[Text excerpt]:
===

Horáček's horseshoe bat

Scientific classification
- Kingdom: Animalia
- Phylum: Chordata
- Class: Mammalia
- Infraclass: Placentalia
- Order: Chiroptera
- Family: Rhinolophidae
- Genus: Rhinolophus
- Species: R. horaceki
- Binomial name: Rhinolophus horaceki Benda and Vallo, 2012

= Horáček's horseshoe bat =

- Genus: Rhinolophus
- Species: horaceki
- Authority: Benda and Vallo, 2012

Species of bat

The Horáček's horseshoe bat (Rhinolophus horaceki) is a species of bat in the family Rhinolophidae, which is endemic to Cyrenaica, Libya.

Previously, populations of these bats were attributed to Rhinolophus clivosus. They were differentiated in 2012.

===

[Entries shown]:
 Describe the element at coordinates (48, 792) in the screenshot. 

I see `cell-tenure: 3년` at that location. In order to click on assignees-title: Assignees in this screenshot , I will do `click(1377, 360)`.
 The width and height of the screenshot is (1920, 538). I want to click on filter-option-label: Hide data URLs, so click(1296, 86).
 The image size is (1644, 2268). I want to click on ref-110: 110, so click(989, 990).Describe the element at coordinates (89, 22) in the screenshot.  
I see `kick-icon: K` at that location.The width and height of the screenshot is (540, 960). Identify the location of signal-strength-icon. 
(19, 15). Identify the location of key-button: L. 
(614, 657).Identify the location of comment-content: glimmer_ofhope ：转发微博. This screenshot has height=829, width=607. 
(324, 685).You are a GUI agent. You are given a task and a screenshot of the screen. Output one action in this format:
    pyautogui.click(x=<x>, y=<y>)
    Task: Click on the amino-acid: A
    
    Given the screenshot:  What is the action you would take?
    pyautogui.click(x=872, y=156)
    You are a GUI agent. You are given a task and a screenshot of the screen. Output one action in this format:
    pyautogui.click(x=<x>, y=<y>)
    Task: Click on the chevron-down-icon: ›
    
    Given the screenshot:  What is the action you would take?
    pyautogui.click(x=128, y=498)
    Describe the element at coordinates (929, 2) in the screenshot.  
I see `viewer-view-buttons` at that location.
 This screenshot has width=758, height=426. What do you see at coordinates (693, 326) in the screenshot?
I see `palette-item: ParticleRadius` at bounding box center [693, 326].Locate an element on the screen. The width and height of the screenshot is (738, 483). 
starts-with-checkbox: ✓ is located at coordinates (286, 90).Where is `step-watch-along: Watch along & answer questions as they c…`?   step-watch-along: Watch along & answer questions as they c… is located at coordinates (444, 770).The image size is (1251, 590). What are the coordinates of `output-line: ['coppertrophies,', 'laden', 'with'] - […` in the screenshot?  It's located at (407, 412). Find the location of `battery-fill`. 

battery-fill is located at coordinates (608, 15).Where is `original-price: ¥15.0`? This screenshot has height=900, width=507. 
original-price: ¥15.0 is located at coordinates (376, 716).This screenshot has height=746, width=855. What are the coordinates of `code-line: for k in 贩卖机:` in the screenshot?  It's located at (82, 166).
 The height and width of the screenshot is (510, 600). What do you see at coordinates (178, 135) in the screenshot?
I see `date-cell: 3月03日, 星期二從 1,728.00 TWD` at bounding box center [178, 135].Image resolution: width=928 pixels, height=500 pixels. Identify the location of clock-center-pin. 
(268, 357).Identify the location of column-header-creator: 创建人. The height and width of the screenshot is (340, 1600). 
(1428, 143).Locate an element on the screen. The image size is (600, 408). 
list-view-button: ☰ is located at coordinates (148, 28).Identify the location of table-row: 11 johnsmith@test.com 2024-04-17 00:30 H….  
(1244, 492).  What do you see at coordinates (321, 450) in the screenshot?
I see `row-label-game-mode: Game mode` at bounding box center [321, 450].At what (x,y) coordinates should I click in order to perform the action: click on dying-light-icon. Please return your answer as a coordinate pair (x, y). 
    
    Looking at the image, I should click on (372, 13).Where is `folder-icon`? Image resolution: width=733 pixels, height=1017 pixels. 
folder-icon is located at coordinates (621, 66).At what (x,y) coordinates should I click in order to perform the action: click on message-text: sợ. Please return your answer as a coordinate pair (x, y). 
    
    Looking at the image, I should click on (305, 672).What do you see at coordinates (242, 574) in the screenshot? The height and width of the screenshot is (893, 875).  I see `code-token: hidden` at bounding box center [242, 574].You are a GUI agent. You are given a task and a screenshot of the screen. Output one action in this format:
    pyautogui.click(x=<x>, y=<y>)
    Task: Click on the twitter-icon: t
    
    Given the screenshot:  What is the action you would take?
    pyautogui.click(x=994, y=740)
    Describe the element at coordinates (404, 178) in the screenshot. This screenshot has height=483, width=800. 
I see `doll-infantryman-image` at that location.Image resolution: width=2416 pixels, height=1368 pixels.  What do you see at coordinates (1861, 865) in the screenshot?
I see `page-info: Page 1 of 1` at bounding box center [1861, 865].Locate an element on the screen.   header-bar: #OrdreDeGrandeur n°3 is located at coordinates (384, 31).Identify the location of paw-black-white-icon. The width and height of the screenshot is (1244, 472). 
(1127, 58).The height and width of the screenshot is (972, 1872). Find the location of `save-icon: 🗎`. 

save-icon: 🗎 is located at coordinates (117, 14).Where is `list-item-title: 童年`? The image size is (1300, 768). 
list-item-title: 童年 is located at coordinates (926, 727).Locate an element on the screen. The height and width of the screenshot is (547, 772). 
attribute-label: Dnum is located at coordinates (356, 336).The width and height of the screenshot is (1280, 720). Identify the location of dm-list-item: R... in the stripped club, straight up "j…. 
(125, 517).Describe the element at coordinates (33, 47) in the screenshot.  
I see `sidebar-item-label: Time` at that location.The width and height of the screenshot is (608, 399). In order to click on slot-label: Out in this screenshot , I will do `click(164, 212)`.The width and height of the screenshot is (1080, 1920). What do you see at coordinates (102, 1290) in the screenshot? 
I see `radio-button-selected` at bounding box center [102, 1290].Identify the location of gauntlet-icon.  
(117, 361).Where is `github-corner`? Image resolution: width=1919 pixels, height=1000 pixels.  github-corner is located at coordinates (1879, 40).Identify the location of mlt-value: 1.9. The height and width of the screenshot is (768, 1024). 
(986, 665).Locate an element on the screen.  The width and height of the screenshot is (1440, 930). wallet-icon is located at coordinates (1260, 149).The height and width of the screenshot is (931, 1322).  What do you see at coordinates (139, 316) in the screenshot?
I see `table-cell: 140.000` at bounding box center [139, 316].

===

[Required tasks]:
(a) According to the article on Horáček's horseshoe bat, where is the species endemic?
(b) Extend the article on Horáček's horseshoe bat by continuing from its final sentence.
The entries are separate material, unrelated to the article on Horáček's horseshoe bat.

[Answers to the problems]:
(a) It is endemic to Cyrenaica, Libya.

(b)
== Diet and Habitat ==
Horáček's horseshoe bat occupies mainly Mediterranean steppes and deciduous woodlands, from sea level to 660m above sea level. They roost in natural caves, as well as man-made structures such as cellars and castles.

Stomach and fecal samples indicate they eat mainly medium-sized moths, having similar foraging patterns to Greater Horseshoe bats and Geoffrey's Horseshoe bat. They form small groups or roost alone, but have also been found in larger colonies as well.